There are many good grounds for criticizing Fanon, but since few reviewers seem capable of even approaching those matters, a more basic commentary seemed necessary.

The authority on Colonialism5
Fanon is among the few thinkers who successfully wrote about emerging post-colonial nation-states. Many prefer to delve into the psychological implications of his work but I would rather view it as a warning againt the new tyranny that has its roots in the national struggle. Indeed, many nationalist movements became the new proxy for the departing colonial power thus ignoring the fact that fighters do not by default make good politicans. The dicourse of national struggle became the harbinger of the national dictatorship despite the evidence pointing to the outskirts and villages as being the impetus behind the drive for independence and not the educated classes as many claimed. I am not claiming that national struggle is bad but it has to be viewd objectively and its role must therefore end with independence to allow for genuine restructuring or else a political neo-imperialism emerges to replace direct military colonization. In both cases the winner is the colonizer who has returned in the form of the new nationl government mainly those who were educated in the West during colonization.

Must Read5
This is a very useful book to anybody interested in understanding colonialism and its effects in Africa. Colonialism was a military project, and Fanon explained that clearly. Fanon does not shy away from suggesting the use of force, if necessary, to achieved freedom.

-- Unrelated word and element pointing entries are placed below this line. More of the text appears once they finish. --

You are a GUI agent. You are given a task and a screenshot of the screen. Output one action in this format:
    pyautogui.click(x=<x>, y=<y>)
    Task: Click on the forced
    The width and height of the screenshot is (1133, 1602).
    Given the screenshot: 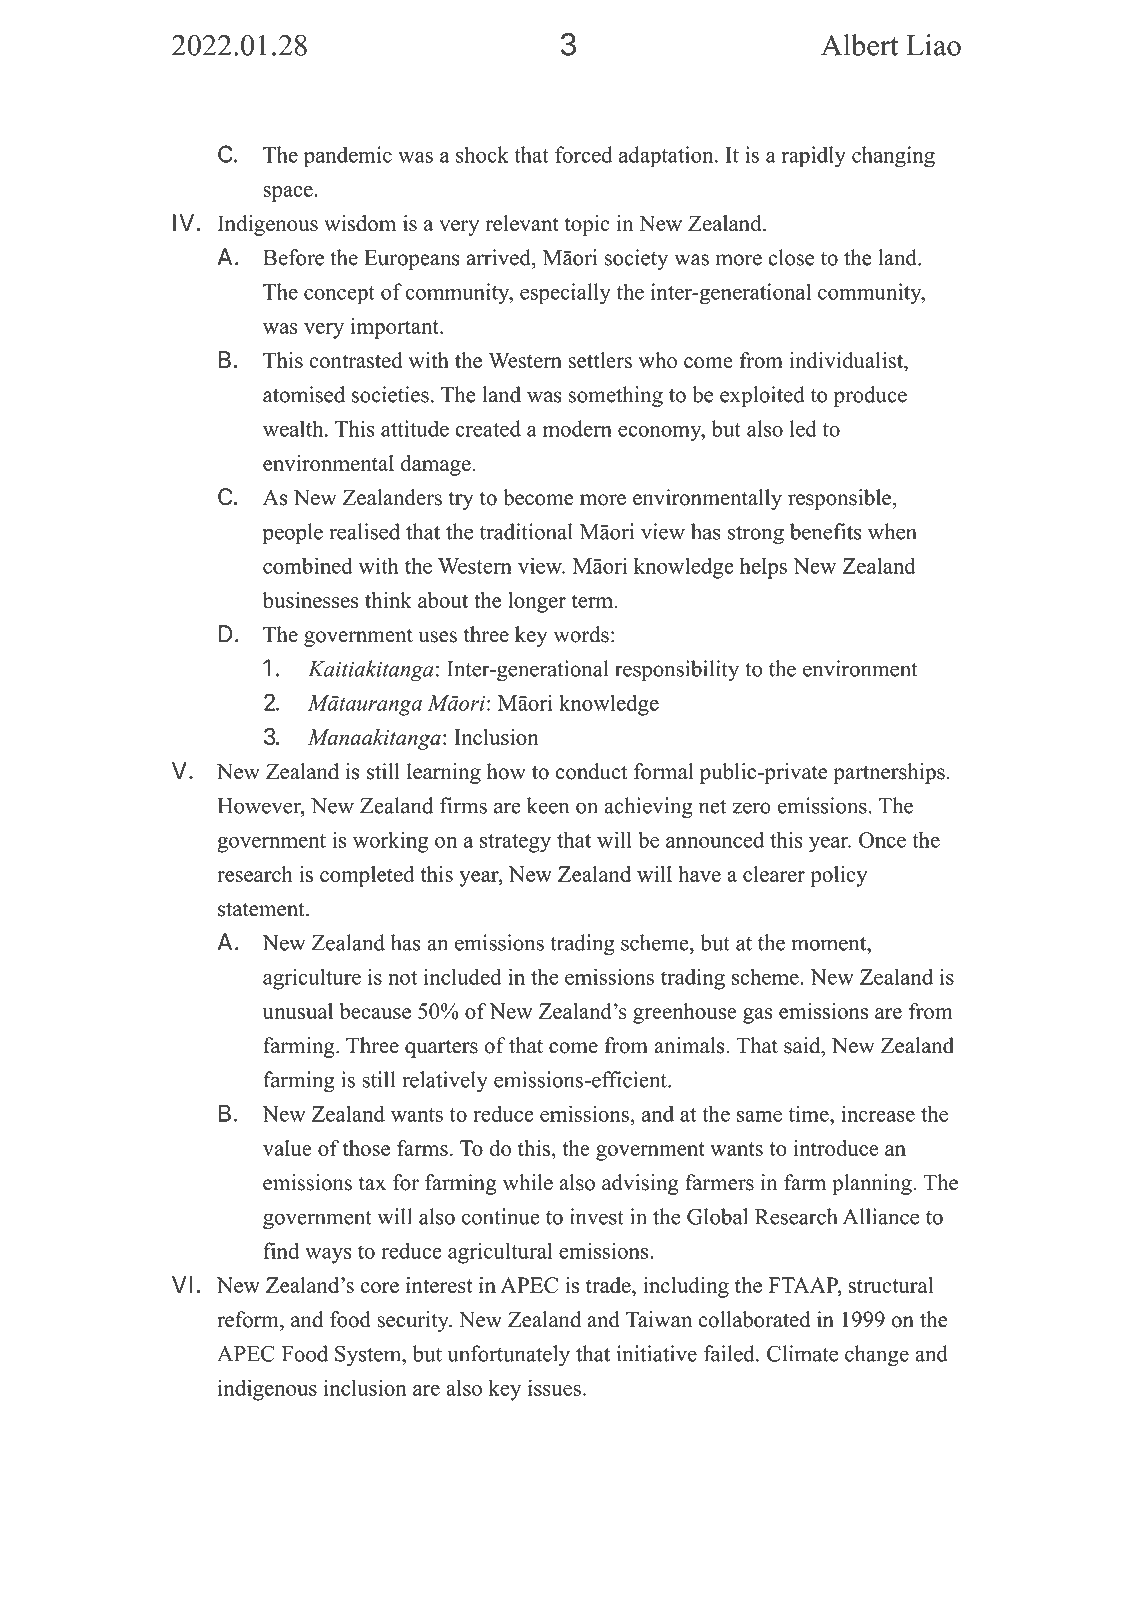 What is the action you would take?
    pyautogui.click(x=584, y=154)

But this book is not about the use of force/violence to achieve freedom, and should not be regarded as such. It is a book that explains western attitudes towards the colonized world, their willingness to use violence, their assault on African culture, and the curruption of African leaders after independence. Do not forget that independence came to Africa, after the French, the British and Belgians were given a clear warning about the fate that was awaiting them in other parts of Africa by the FLN (in Algeria), the MAU MAU movement (in Kenya), and the very aggressive movement for indepence in the Congo and Ghana. Europe was distoryed after World War II, and their armies could no longer sustain their military projects in Africa. This vulnerability was exploited by African leaders. That is why they failed in maintaining direct colonial control of their former colonies. When you ready this excellent material, you will appreciate Fanon's foresight:-his warning to Africans(and every colonized country)to take their destiny into their own hands: saying that every generation must out of relative obscurity, find its mission, fulfill it or betray it. A warning that most Africans ignored after independence. To anybody interested in the works of people like Dr. Walter Rodney, Aime Cesaire, Chinua Achebe, Wole Soyinka, and Basil Davidson, this book is a "Must Read". Please read other Fanon material: Toward African Revolution, Dying Colonism, Black Skin White Masks. Interesting reading! Every African must read Fanon's books!